- _Given passage_
When people reject the living Fountain, they engineer spiritual systems of their own: false wells/gods, broken cisterns/systems, man-made reservoirs that promise life but deliver only stagnation, decay, and doctrinal pollution. (Signs of frogs were often a warning that cisterns were broken or not healthy to drink from – thus potentially why three spirits are depicted as frogs in Revelations. This is why the frog foot and broken circle is the logo of The Fountainhead Files.)

Revelation reveals where these counterfeit streams ultimately flow. Christ’s voice roars like the sound of many waters (Rev. 1:15), a flood of divine authority and life. Yet Babylon, too, sits upon “many waters” (Rev. 17:1, 15)— the nations she deceives and intoxicates.

John presents Babylon as a counterfeit city-temple,
mimicking the splendor of the New Jerusalem while corrupting the nations with abominations. Her polluted waters stand in direct opposition to the crystal river flowing from the throne of God (Rev. 22:1), which nourishes the tree of life and completes the Edenic pattern (Gen. 2; Ezek. 47)

TWO FOUNTAINHEADS — TWO STREAMS

Thus throughout Scripture, two fountainheads—and therefore two streams—run in parallel.

  • The true Fountainhead, the source of living waters, flows from God and from the Lamb.

  •  
  • The counterfeit fountainhead, the source of polluted waters, flows from the serpent in Eden and culminates in Babylon the Great, deceiver of nations.

Every false doctrine has an origin. A source. A spring. A voice. A fountainhead—a stream running counter to the river of life.

THE WORK OF THE FOUNTAINHEAD FILES

The Fountainhead Files exists to expose these origins. To trace doctrines back to their first flow; to identify the person, moment, spirit, or movement that birthed them; and to map the “aqueducts” (people) that carried their polluted waters into mainstream Christianity.

- _Given material_
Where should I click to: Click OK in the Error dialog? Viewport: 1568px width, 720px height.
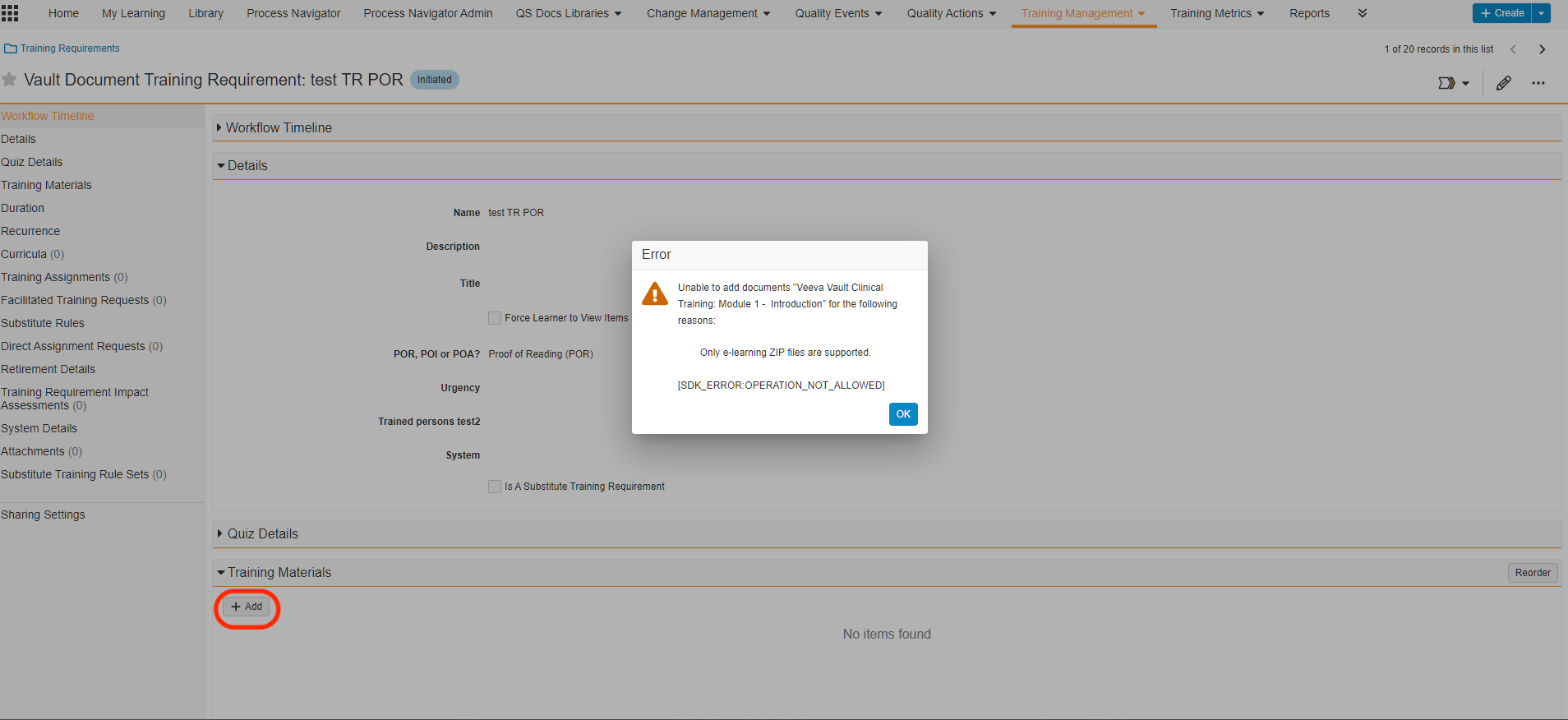point(903,414)
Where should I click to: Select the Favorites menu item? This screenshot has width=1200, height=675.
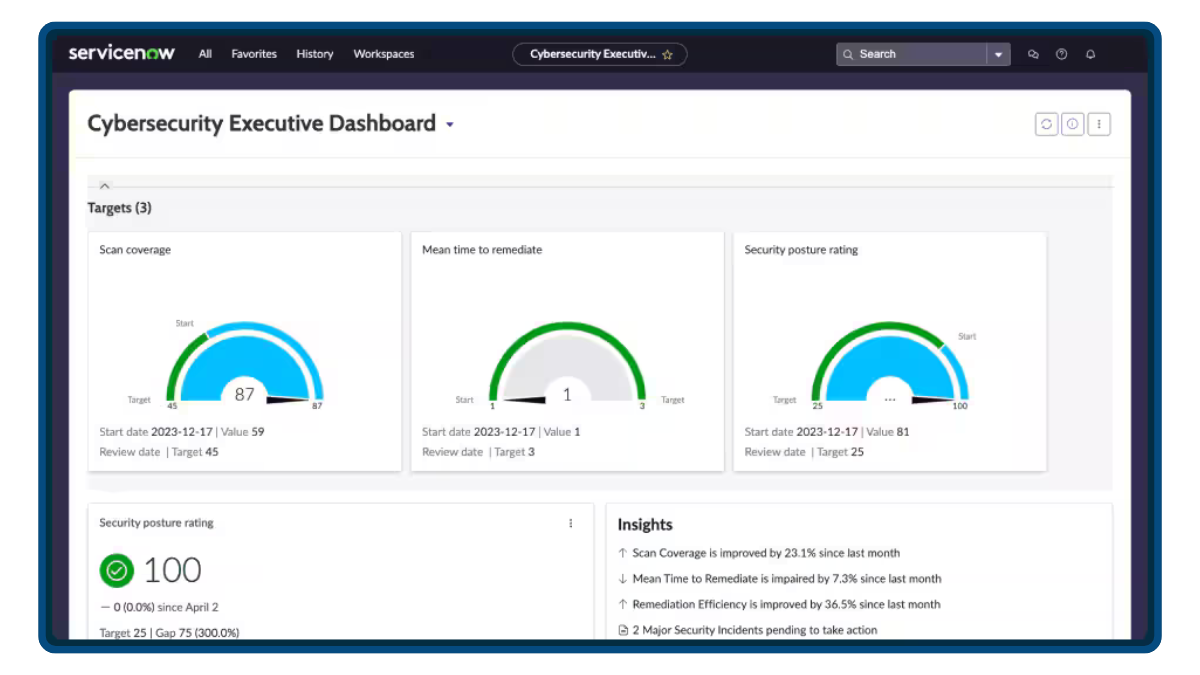tap(253, 54)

- _Exercise set_
a. Decide whether each statement below agrees with the passage about two fountainheads. Answer yes or no for each, quoting the words from the passage that decide it.
(i) Babylon is said to sit upon "many waters."
(ii) The counterfeit fountainhead is said to flow from the Lamb.
(iii) The logo of The Fountainhead Files is a frog foot and a broken circle.
b. Carry the passage about two fountainheads forward, writing the next part after its final sentence.

- _Per-task answers_
a.
(i) Yes: "Yet Babylon, too, sits upon “many waters” (Rev. 17:1, 15)"
(ii) No: "The counterfeit fountainhead, the source of polluted waters, flows from the serpent in Eden"
(iii) Yes: "This is why the frog foot and broken circle is the logo of The Fountainhead Files."

b.
By tracing the genealogy of deception across the millennia,
we stand in the tradition of the early church, those like 
Irenaeus, Tertullian, Hippolytus, who dismantled heresy by exposing its roots and contrasting it with apostolic truth.

Our hope and desire behind this project is simple:

  1. That you will discern the source.
  2. Recognize the stream.

And lastly, to drink only from the true Fountain of living waters, Jesus Christ:

The One who was (foreshadowed in Eden and the wilderness Rock),
who is (the Fountainhead revealed in the Gospels),
and who is to come (the Lamb from whose throne the river of life flows forever and ever). Amen!

Fountainhead Files Logo 2

“But whoever drinks the water I give him will never thirst. Indeed, the water I give him will become in him a fount of water springing up to eternal life.”

Jesus, John 4:14

PAGAN FOUNTAINHEADS

Fountainhead/Basin:
Mesopotamia Basin (Mesopatamian “divine tax” system)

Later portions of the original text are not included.